Quale legge

Quale legge per lo psicanalista?

Giovanni Sias

“Talvolta mi stupisco perché gli analisti sembrano veramente credere che sarà loro consentito di essere psicanalisti – non so perché. Non sono certo che noi tutti non dovremmo essere pronti a «passare alla clandestinità», come suole dirsi”. W.R. Bion, Seminari Tavistoch.

Da tempo, in Italia, si registrano ondate di giubilo fra i dirigenti dell’ordine degli psicologi.

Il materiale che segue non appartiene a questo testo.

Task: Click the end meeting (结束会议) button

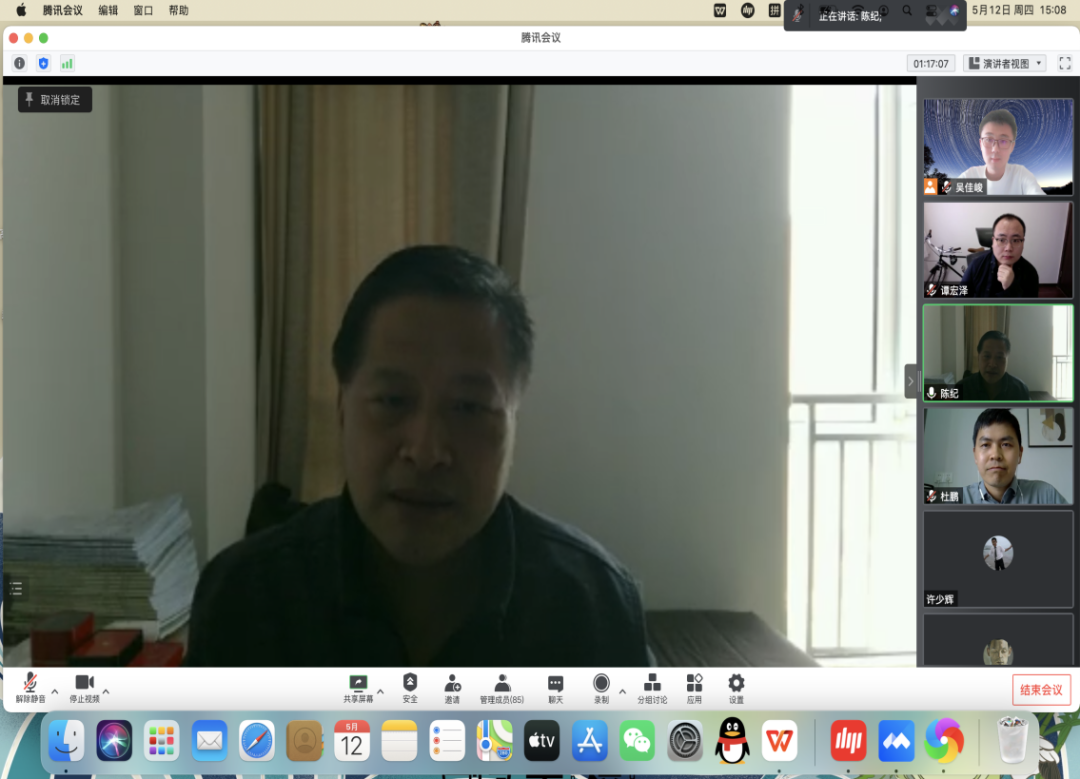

Il motivo di tanta euforia sta in una recente sentenza della suprema corte di cassazione, che accoglie il ricorso degli psicologi contro una psicanalista e decide che ogni colloquio è un atto medico, e dunque, chi lo pratica, deve essere in regola con la legge dello Stato che prevede l’iscrizione all’albo degli psicoterapeuti dell’ordine dei medici o degli psicologi.

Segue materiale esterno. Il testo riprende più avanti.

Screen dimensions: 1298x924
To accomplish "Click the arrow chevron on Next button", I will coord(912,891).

Nella sentenza dell’11-04-2011, n.14408 è scritto:
Ed invero, esclusa ogni eccepita violazione di cui all’art. 521 c.p.p. stante il tenore “di ampio raggio” della contestazione mossa alla ricorrente, va ribadito il principio di diritto già richiamato da questa Corte di legittimità (cfr. Sez. 3, 24-4-08 n. 22268, Caleffi) secondo cui, ai fini della sussistenza del reato di cui all’art. 348 c.p., l’esercizio della attività di psicoterapeuta è subordinato ad una specifica formazione professionale della durata almeno quadriennale ed all’inserimento negli albi degli psicologi o dei medici (all’interno dei quali è dedicato un settore speciale per gli psicoterapeuti). Ciò posto, la psicanalisi, quale quella riferibile alla condotta della ricorrente, è pur sempre una psicoterapia che si distingue dalle altre per i metodi usati per rimuovere disturbi mentali, emotivi e comportamentali.
Ne consegue che non è condivisibile la tesi difensiva della ricorrente, posto che l’attività dello psicanalista non è annoverabile fra quelle libere previste dall’art. 2231 c.c. ma necessita di particolare abilitazione statale. Di tanto l’imputata era comprovatamente sprovvista.